Si gritó, no la oyó. Eso fue lo que le dijo a la policía durante los interrogatorios. Dijo también que apenas la conocía. Se habían visto por primera vez durante aquella fiesta y entonces la pelirroja había mencionado el asunto del dinero. Solo pretendían perpetrar un robo, esa era la idea. Pero las cosas se habían complicado. Le asignaron un abogado después de eso. Un tipo poco hablador que le aconsejó prudencia. Si jugaba bien sus cartas, las leyes estarían de su lado. En su segunda declaración añadió que todo había sido idea de la chica. El asunto del robo y el espray. La idea de la huida. Dijo que había actuado bajo los efectos de un narcótico y que no recordaba todo lo ocurrido. Recordaba, eso sí, que la pelirroja había forcejeado con su viejo durante el asalto nocturno y luego las cosas se habían precipitado, sin más. Así figuró en el fallo. El abogado habló de homicidio. Los estupefacientes podían servir como atenuante. Quedaba por aclarar lo de la pelirroja. El golpe en la cabeza y el ocultamiento del cuerpo. La huida posterior. Tendrían que convencer al juez de que la chica se había vuelto loca después del incidente. Si ella había atacado primero, tendrían una oportunidad. Podrían alegar enajenación transitoria o miedo insuperable. Era una lástima que no fuera menor. Entonces sería pan comido. Un par de años en un centro de menores y estaría en la calle. Aun así, podían lograr una condena suave. La reputación de la chica jugaría en su favor. Había precedentes. Alex se relajó. Para entonces, la prensa estaba al corriente y su foto salió recortada en algunos periódicos. El abogado insistió en que se mostrara arrepentido y eso fue lo que hizo. Durante los interrogatorios y después, en el juicio. El juez lo condenó a doce años de cárcel. Homicidio doloso y robo con intimidación. El abogado le dijo que sin antecedentes estaría en la calle pronto. Podía haber sido peor. La noticia desapareció pronto de los periódicos. Y nadie más pareció preocuparse del asunto.

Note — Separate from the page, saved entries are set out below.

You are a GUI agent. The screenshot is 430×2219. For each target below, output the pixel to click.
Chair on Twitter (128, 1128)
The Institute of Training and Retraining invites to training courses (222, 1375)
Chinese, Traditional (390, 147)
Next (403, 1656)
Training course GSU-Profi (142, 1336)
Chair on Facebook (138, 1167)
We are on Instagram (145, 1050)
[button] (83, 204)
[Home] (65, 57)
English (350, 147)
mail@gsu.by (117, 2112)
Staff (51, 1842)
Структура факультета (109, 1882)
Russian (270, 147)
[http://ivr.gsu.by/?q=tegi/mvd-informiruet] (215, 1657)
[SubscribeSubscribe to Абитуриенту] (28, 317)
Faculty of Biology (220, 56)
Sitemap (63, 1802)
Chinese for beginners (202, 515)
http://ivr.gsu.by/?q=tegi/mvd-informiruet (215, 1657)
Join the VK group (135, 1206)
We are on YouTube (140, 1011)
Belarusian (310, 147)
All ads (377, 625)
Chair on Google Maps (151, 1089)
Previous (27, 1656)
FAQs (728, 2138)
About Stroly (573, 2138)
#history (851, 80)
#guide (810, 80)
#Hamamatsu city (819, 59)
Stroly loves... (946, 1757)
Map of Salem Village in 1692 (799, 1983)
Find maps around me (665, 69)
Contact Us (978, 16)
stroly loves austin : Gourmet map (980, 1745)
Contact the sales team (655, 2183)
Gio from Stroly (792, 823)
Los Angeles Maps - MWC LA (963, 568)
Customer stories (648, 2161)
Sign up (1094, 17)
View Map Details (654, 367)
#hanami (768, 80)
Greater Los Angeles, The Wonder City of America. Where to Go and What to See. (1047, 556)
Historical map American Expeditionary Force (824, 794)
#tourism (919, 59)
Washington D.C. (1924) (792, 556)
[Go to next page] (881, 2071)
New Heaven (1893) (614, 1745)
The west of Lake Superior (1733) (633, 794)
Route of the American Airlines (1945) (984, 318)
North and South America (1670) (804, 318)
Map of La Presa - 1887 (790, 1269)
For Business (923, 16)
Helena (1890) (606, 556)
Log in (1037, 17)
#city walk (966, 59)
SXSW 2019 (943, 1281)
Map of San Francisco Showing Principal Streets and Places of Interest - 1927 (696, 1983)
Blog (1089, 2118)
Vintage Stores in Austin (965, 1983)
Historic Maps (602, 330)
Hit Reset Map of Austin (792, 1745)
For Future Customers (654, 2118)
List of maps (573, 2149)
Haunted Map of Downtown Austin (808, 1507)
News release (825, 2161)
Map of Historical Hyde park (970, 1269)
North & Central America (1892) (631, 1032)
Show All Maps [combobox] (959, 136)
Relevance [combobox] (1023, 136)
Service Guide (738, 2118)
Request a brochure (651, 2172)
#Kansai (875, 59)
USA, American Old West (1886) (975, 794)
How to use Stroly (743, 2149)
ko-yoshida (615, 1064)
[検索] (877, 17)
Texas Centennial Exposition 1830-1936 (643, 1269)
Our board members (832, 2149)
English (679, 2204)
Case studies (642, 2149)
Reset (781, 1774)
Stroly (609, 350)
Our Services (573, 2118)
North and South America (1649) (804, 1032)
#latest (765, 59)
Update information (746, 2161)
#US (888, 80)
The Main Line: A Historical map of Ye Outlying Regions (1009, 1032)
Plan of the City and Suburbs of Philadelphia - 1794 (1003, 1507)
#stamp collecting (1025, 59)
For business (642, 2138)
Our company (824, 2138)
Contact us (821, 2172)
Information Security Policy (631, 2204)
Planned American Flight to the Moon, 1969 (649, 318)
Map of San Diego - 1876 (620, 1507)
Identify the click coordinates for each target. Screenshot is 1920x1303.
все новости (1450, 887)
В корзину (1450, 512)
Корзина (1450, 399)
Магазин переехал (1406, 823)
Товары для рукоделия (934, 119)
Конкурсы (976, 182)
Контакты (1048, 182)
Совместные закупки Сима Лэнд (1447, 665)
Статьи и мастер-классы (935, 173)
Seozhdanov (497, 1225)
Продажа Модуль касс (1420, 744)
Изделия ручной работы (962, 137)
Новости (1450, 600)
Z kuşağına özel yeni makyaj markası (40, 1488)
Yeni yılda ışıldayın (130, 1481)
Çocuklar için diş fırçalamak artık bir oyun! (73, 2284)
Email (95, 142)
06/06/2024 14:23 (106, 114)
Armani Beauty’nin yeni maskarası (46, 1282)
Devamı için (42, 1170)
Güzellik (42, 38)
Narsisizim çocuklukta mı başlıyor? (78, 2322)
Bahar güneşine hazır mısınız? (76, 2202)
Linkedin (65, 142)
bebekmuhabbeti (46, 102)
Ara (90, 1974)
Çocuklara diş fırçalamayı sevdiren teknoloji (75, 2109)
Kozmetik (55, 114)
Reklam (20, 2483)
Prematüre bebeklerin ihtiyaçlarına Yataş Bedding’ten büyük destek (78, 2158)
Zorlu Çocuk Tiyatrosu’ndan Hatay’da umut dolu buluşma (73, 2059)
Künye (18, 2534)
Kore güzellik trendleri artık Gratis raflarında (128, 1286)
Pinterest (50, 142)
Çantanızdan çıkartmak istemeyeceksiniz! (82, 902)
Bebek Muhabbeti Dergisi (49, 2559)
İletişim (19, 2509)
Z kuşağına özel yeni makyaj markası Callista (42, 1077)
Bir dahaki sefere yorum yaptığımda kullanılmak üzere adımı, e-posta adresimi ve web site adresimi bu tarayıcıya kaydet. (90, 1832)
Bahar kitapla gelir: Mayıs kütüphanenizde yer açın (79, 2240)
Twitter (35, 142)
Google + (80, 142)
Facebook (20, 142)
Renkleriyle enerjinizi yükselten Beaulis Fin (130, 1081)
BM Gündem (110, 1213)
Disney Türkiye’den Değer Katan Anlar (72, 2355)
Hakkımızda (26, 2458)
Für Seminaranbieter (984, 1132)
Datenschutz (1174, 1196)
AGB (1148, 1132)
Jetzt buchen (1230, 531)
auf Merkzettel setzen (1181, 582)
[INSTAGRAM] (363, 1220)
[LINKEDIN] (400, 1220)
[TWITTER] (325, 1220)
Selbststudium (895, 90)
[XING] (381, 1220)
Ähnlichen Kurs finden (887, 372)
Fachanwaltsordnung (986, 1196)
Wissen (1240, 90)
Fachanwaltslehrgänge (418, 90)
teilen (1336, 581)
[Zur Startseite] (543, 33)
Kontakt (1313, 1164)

Varios años después, recibió una llamada. Era de una mujer. Para entonces ya estaba en la calle haciendo su vida y el asunto había dejado de atormentarle. La mujer dijo estar escribiendo una historia. Sobre el «incidente» de la Avenida del Paisaje. Así lo llamó. Dijo que se dedicaba al cine. Que quería hacerle unas cuantas preguntas. Preguntas sobre lo ocurrido. Detalles para completar su historia. Alex se negó y le colgó el teléfono. El timbre volvió a sonar dos veces más después de eso, pero no respondió. Aquella noche, al meterse en la cama reflexionó sobre todo el asunto. No había pensado en ello durante mucho tiempo. Recordó el olor del verano impregnando el aire aquella noche. Recordó aquellos labios calientes, abriéndose en su boca. La oscuridad de la noche. El hombre gordo agarrándole el brazo. El sudor de su cuerpo. El peso frío que tuvo que arrastrar por el jardín. Recordó el olor de los billetes nuevos, la adrenalina inoculada que le había infectado el cuerpo. Se levantó de la cama y se sirvió un güisqui. Empezó a sentirse mejor después del tercero. Luego volvió al colchón. Apagó la luz y se esforzó en dormir. Hasta aquella llamada, se había sentido seguro. Los años le habían alejado de cualquier recuerdo. Hasta aquella llamada, se había sentido a salvo…. Pero esa noche la pelirroja volvió a visitarle en sueños.